§ DOCUMENT PASSAGE
We recommend using this model with vLLM.

Installation

Make sure to install vllm >= 0.10.0, we recommend using uv:

uv pip install -U "vllm[audio]" --system

Doing so should automatically install mistral_common >= 1.8.1.

To check:

python -c "import mistral_common; print(mistral_common.__version__)"

Offline

You can test that your vLLM setup works as expected by cloning the vLLM repo:

git clone https://github.com/vllm-project/vllm && cd vllm

and then running:

python examples/offline_inference/audio_language.py --num-audios 2 --model-type voxtral

Serve

We recommend that you use Voxtral-Small-24B-2507 in a server/client setting.

  1. Spin up a server:
vllm serve mistralai/Voxtral-Mini-3B-2507 --tokenizer_mode mistral --config_format mistral --load_format mistral

Note: Running Voxtral-Mini-3B-2507 on GPU requires ~9.5 GB of GPU RAM in bf16 or fp16.

  1. To ping the client you can use a simple Python snippet. See the following examples.

Audio Instruct

Leverage the audio capabilities of Voxtral-Mini-3B-2507 to chat.

Make sure that your client has mistral-common with audio installed:

pip install --upgrade mistral_common\[audio\]
Python snippet
from mistral_common.protocol.instruct.messages import TextChunk, AudioChunk, UserMessage, AssistantMessage, RawAudio
from mistral_common.audio import Audio
from huggingface_hub import hf_hub_download

from openai import OpenAI

# Modify OpenAI's API key and API base to use vLLM's API server.

§ EXERCISE REQUIREMENTS
• A. In the Voxtral setup guide, rewrite the part starting with "python examples/offline_inference/audio_language.py --num-audios" and going on through "bf16 or fp16.", swapping each "server" for "host".
• B. Per the Voxtral setup guide, how much GPU memory does running Voxtral-Mini-3B-2507 need?

§ Pixel coordinate grounding data
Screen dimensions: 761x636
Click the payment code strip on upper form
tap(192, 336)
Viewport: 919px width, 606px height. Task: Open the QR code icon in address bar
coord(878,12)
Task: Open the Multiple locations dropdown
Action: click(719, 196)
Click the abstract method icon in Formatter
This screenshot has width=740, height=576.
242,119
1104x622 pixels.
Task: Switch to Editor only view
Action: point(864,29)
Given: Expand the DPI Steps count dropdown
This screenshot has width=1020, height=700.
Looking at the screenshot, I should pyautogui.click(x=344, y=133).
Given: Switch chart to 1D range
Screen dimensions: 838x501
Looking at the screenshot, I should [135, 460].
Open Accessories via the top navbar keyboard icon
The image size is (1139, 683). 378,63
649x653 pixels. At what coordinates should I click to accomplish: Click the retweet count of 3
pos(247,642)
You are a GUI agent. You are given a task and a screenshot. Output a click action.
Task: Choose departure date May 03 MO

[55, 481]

§ RESPONSES TO THE EXERCISE
• A.
python examples/offline_inference/audio_language.py --num-audios 2 --model-type voxtral

Serve

We recommend that you use Voxtral-Small-24B-2507 in a host/client setting.

  1. Spin up a host:
vllm serve mistralai/Voxtral-Mini-3B-2507 --tokenizer_mode mistral --config_format mistral --load_format mistral

Note: Running Voxtral-Mini-3B-2507 on GPU requires ~9.5 GB of GPU RAM in bf16 or fp16.

• B. About 9.5 GB of GPU RAM in bf16 or fp16.